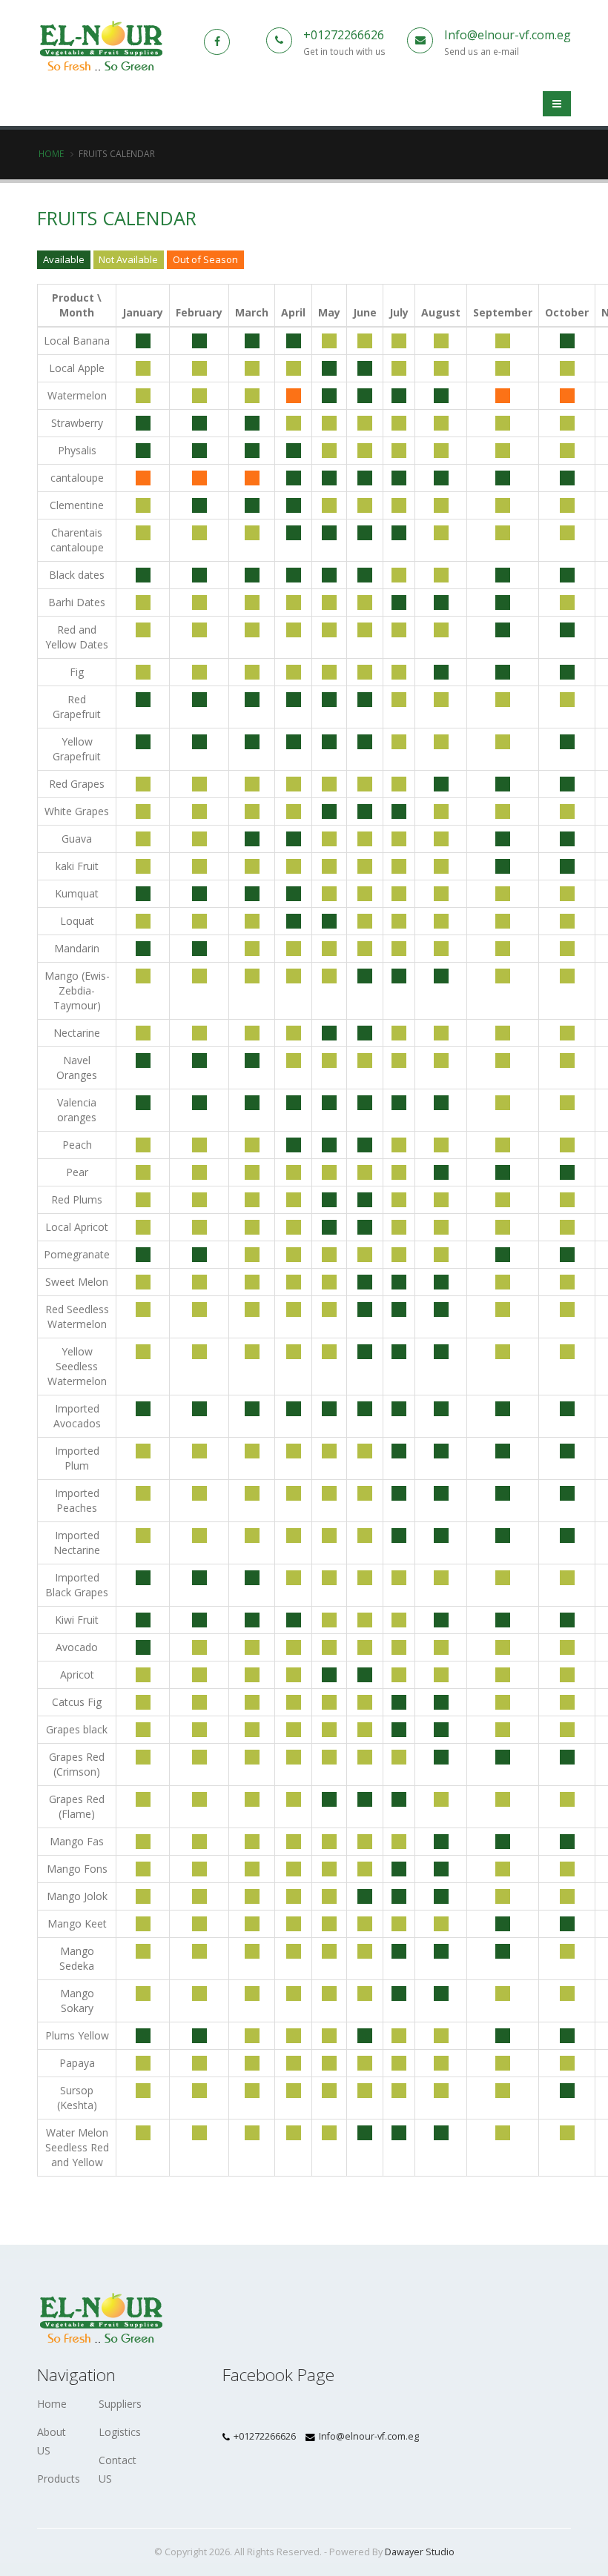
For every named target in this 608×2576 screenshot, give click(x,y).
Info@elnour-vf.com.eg (507, 35)
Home (51, 153)
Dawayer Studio (420, 2552)
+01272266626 (343, 35)
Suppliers (120, 2404)
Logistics (120, 2432)
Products (58, 2479)
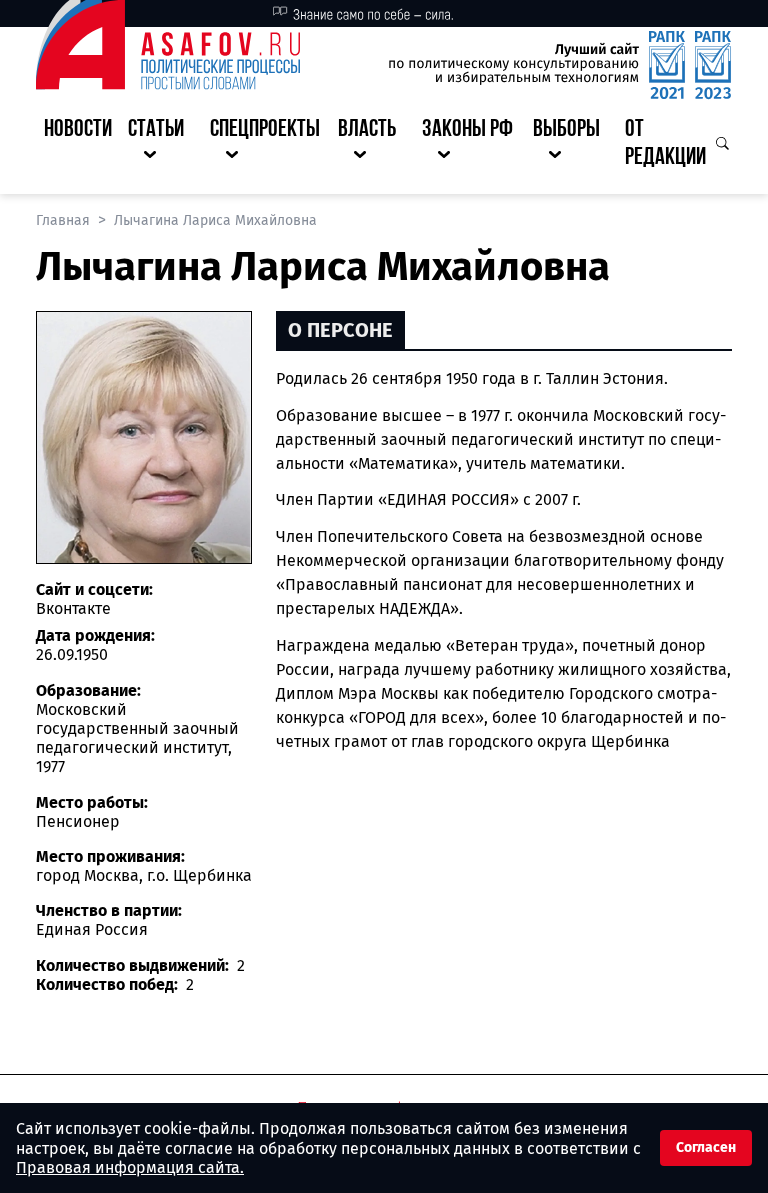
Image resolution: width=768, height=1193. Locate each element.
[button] (161, 145)
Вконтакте (73, 608)
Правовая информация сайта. (130, 1167)
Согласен (706, 1147)
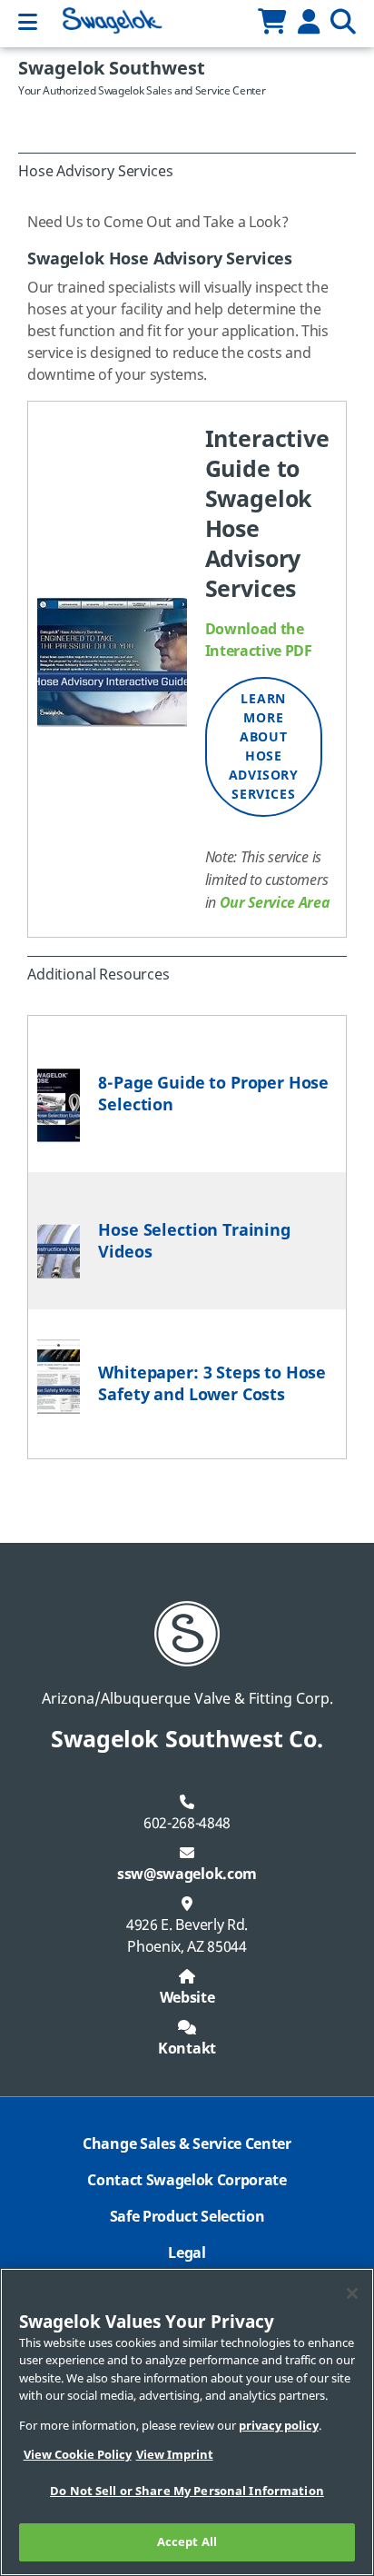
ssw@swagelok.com (187, 1874)
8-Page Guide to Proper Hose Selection (213, 1094)
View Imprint (174, 2454)
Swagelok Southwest (111, 68)
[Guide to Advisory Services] (112, 661)
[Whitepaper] (58, 1376)
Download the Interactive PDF (258, 640)
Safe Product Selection (187, 2217)
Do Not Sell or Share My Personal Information (187, 2491)
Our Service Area (275, 902)
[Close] (352, 2293)
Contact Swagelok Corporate (187, 2181)
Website (187, 1998)
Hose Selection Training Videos (194, 1241)
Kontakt (187, 2049)
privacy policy (279, 2425)
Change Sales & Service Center (187, 2144)
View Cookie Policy (78, 2454)
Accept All (187, 2542)
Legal (186, 2253)
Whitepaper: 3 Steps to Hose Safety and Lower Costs (212, 1384)
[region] (187, 2422)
# # #
*Exercise prompt*: When you reach the line that has "Dawayer Studio (420, 2552)" in the data above, start repeating lines exactly, and stop after the line that has "ssw@swagelok.com (187, 1874)"; pictures stay out.

*Finished task*:
Dawayer Studio (420, 2552)
+01272266626 (343, 35)
Suppliers (120, 2404)
Logistics (120, 2432)
Products (58, 2479)
Image resolution: width=768, height=1193. Locate each element.
[button] (161, 145)
Вконтакте (73, 608)
Правовая информация сайта. (130, 1167)
Согласен (706, 1147)
ssw@swagelok.com (187, 1874)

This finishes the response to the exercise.